Denial of treatment is often based on stigma, including the idea that SUD is a choice and not a real disease or that MOUD is merely replacing one drug with another, Bond said.

Panelist Jessie Rossman, a staff attorney for ACLU of Massachusetts, told of how successful lawsuits on behalf of individuals have led to reforms that benefit everyone housed at a facility or statewide by the department of corrections.

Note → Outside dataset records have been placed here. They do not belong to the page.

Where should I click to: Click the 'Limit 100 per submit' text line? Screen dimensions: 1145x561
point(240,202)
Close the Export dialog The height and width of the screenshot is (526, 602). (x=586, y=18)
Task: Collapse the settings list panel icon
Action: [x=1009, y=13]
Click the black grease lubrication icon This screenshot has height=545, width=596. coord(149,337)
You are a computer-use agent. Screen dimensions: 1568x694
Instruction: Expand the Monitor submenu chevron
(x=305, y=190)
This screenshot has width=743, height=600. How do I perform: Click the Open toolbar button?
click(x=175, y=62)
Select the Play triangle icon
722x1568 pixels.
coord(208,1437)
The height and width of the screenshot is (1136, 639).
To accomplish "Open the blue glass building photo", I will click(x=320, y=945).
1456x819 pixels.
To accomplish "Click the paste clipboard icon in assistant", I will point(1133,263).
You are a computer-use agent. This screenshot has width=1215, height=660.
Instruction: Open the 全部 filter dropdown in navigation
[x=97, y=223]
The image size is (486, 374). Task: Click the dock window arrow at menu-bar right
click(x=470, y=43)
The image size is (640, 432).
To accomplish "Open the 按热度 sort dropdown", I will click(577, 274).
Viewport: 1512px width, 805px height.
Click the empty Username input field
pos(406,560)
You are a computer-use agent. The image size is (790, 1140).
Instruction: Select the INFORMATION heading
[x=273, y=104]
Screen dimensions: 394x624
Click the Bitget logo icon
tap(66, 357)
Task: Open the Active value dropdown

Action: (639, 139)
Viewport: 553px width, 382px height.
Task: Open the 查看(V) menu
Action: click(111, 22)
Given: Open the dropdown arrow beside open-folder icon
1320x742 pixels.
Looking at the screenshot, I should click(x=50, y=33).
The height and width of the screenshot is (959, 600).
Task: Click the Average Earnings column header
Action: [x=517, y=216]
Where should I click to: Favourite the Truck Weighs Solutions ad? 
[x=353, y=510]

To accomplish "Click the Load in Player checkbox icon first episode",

“While they are first and foremost brought on behalf of our individual clients, a lot of these lawsuits can help educate these facilities so that they open up access to far more individuals in their custody—which, of course, is a public health benefit,” she said. “Ultimately, the goal is to make sure people get access to their medication and life-saving treatment.”

Another major issue is that there is a lack of mandatory standards or oversight.

“Anything goes—each jail and prison can decide what it wants to provide,” said Dr. Sufrin.

This occurs despite known benefits, which she said include fewer assaults and a lower drug trade inside jails and prisons, reduced recidivism and higher employment upon release.